==== INFORMATION

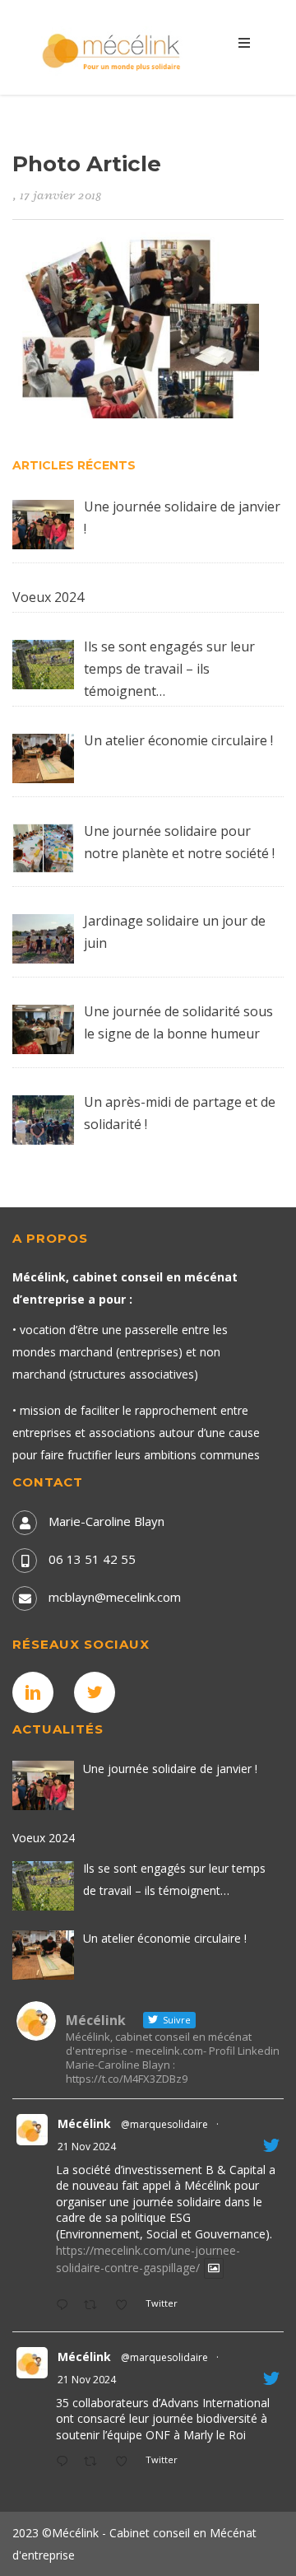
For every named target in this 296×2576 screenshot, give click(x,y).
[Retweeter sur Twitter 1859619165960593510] (95, 2462)
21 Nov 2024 (87, 2147)
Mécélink (84, 2123)
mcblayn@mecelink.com (115, 1597)
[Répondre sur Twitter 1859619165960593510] (66, 2462)
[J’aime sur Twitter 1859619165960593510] (126, 2462)
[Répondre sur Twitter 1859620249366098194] (66, 2306)
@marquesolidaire (164, 2124)
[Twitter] (98, 1692)
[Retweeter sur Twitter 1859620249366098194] (95, 2306)
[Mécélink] (112, 50)
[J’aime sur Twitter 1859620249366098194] (126, 2306)
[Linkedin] (37, 1692)
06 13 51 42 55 (92, 1559)
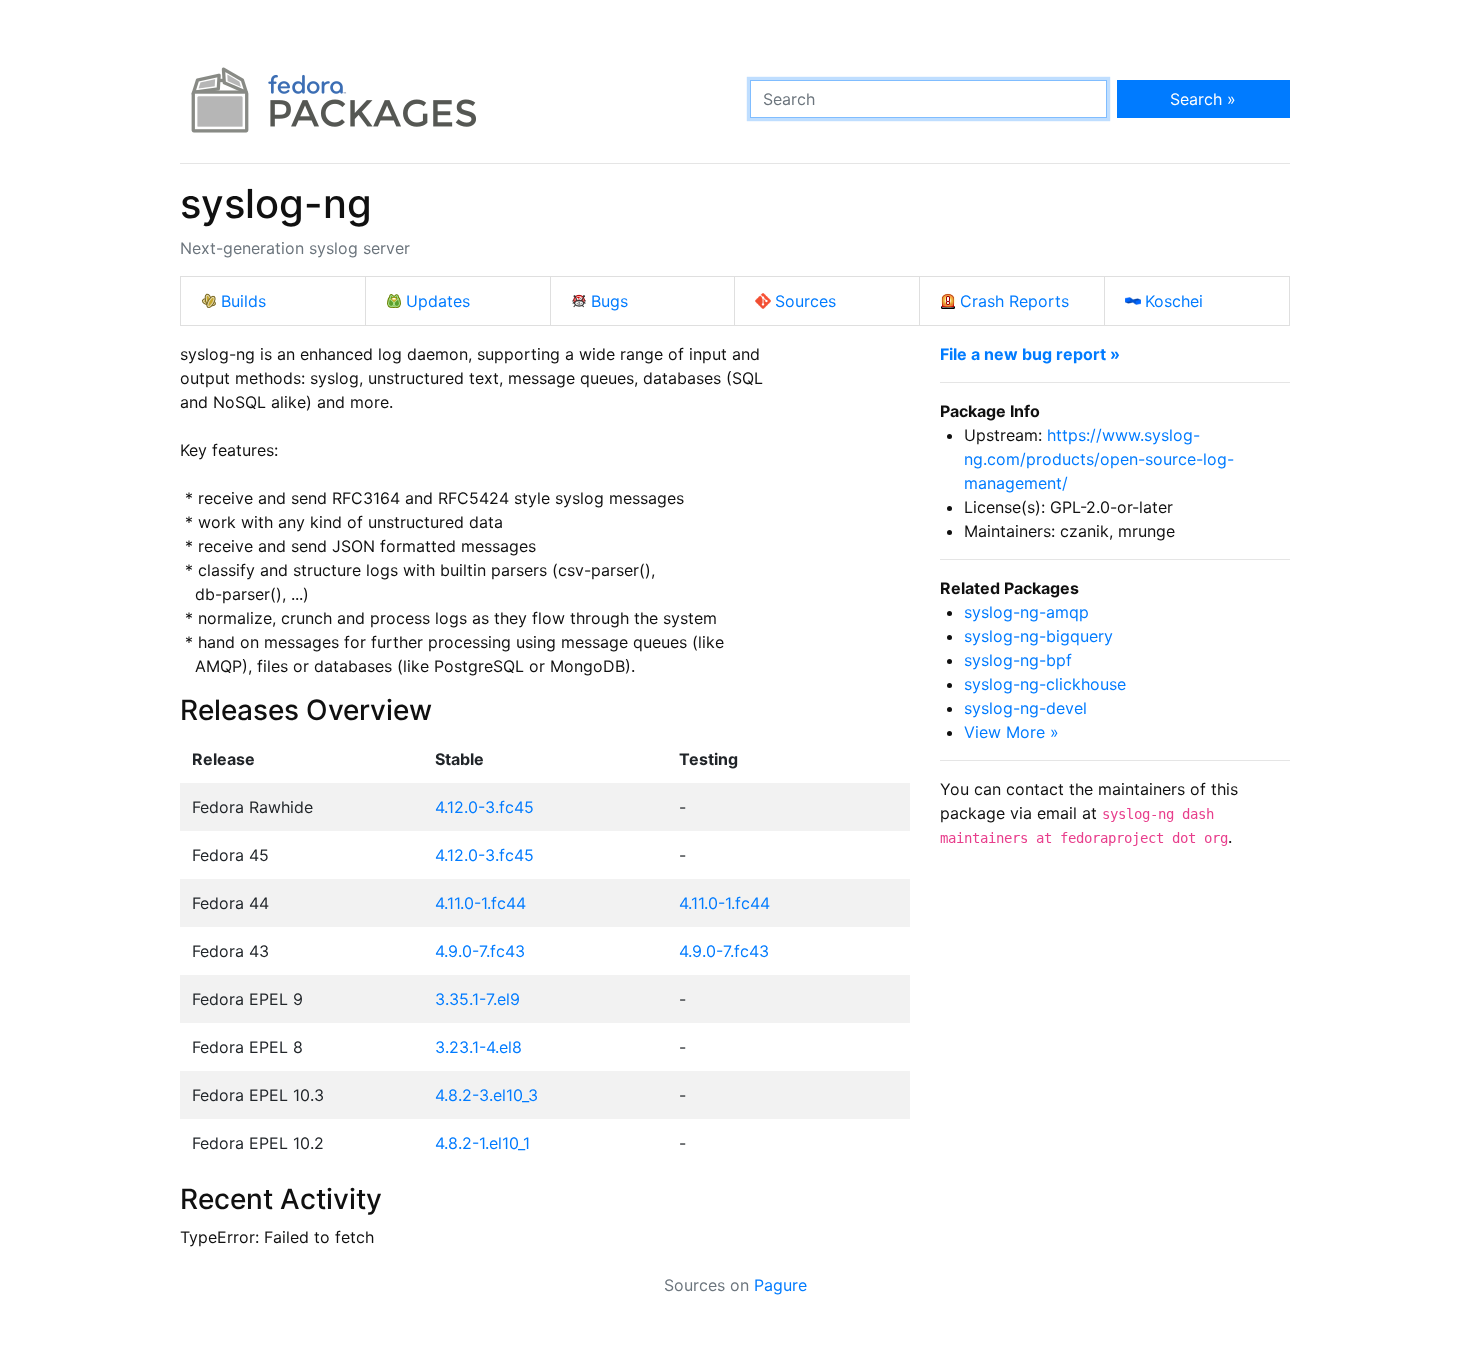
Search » (1203, 99)
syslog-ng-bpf (1018, 660)
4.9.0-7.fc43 (480, 951)
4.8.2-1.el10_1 (482, 1143)
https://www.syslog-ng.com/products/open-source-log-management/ (1099, 459)
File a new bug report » (1030, 354)
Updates (438, 301)
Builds (243, 301)
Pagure (780, 1285)
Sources (805, 301)
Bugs (609, 301)
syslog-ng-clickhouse (1045, 684)
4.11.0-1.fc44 (480, 903)
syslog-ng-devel (1025, 708)
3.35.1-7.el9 (477, 999)
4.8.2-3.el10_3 (486, 1095)
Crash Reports (1014, 301)
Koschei (1174, 301)
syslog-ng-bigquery (1038, 636)
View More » (1011, 732)
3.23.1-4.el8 (478, 1047)
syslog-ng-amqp (1026, 612)
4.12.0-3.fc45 (484, 807)
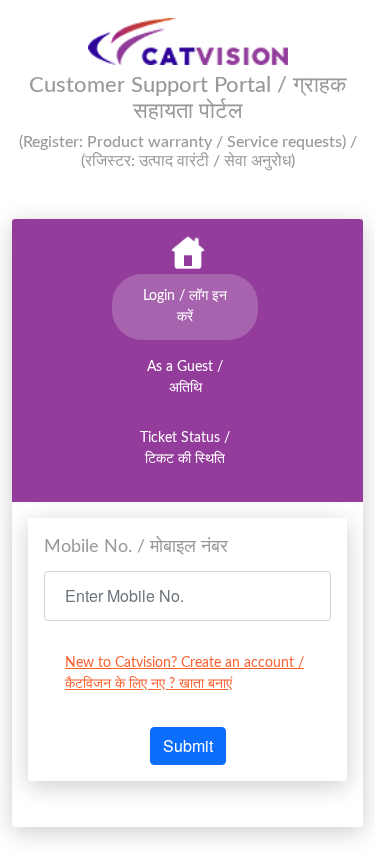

========

*ABOUT THIS EXERCISE*
Each line of the records above that holds the word "Retweeter" should be counted, and only the final number stated.

*RESPONSE TO THE EXERCISE*
2